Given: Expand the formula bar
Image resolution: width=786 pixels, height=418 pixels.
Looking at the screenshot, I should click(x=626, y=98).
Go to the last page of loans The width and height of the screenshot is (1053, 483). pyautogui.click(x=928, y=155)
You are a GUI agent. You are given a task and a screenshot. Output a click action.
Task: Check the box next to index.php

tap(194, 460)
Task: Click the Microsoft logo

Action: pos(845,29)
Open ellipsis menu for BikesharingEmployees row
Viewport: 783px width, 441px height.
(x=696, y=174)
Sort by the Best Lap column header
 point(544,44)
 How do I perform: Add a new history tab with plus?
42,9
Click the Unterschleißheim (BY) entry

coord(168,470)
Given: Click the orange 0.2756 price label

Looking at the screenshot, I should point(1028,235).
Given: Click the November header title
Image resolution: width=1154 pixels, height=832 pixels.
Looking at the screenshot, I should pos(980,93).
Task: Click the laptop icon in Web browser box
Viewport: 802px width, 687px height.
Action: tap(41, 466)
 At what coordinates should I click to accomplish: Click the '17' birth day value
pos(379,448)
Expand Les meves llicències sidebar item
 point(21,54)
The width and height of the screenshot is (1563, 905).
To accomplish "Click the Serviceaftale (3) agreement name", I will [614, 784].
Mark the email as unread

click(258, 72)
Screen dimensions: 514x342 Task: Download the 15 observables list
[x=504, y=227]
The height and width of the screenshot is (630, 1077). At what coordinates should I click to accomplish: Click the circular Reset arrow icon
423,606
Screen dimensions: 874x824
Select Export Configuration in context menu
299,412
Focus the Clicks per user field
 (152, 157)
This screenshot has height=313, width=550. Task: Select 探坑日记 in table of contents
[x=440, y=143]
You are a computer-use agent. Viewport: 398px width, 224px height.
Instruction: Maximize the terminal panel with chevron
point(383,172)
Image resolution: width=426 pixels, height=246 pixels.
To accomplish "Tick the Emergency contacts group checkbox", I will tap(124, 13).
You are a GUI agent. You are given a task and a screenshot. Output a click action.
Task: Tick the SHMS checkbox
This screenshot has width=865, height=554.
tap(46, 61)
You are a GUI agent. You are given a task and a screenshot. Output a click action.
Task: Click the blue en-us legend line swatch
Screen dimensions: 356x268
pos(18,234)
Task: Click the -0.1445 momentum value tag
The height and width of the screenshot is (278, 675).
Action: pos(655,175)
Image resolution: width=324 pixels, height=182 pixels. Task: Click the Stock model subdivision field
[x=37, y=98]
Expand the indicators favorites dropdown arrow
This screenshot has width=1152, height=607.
======
**Task details:** Set down exactly, and only, the lines from the one containing "Given: Click the orange 0.2756 price label" to the final line of the data.

**Task result:**
Given: Click the orange 0.2756 price label

Looking at the screenshot, I should point(1028,235).
Given: Click the November header title
Image resolution: width=1154 pixels, height=832 pixels.
Looking at the screenshot, I should pos(980,93).
Task: Click the laptop icon in Web browser box
Viewport: 802px width, 687px height.
Action: tap(41, 466)
 At what coordinates should I click to accomplish: Click the '17' birth day value
pos(379,448)
Expand Les meves llicències sidebar item
 point(21,54)
The width and height of the screenshot is (1563, 905).
To accomplish "Click the Serviceaftale (3) agreement name", I will [614, 784].
Mark the email as unread

click(258, 72)
Screen dimensions: 514x342 Task: Download the 15 observables list
[x=504, y=227]
The height and width of the screenshot is (630, 1077). At what coordinates should I click to accomplish: Click the circular Reset arrow icon
423,606
Screen dimensions: 874x824
Select Export Configuration in context menu
299,412
Focus the Clicks per user field
 (152, 157)
This screenshot has height=313, width=550. Task: Select 探坑日记 in table of contents
[x=440, y=143]
You are a computer-use agent. Viewport: 398px width, 224px height.
Instruction: Maximize the terminal panel with chevron
point(383,172)
Image resolution: width=426 pixels, height=246 pixels.
To accomplish "Tick the Emergency contacts group checkbox", I will tap(124, 13).
You are a GUI agent. You are given a task and a screenshot. Output a click action.
Task: Tick the SHMS checkbox
This screenshot has width=865, height=554.
tap(46, 61)
You are a GUI agent. You are given a task and a screenshot. Output a click action.
Task: Click the blue en-us legend line swatch
Screen dimensions: 356x268
pos(18,234)
Task: Click the -0.1445 momentum value tag
The height and width of the screenshot is (278, 675).
Action: pos(655,175)
Image resolution: width=324 pixels, height=182 pixels. Task: Click the Stock model subdivision field
[x=37, y=98]
Expand the indicators favorites dropdown arrow
This screenshot has width=1152, height=607.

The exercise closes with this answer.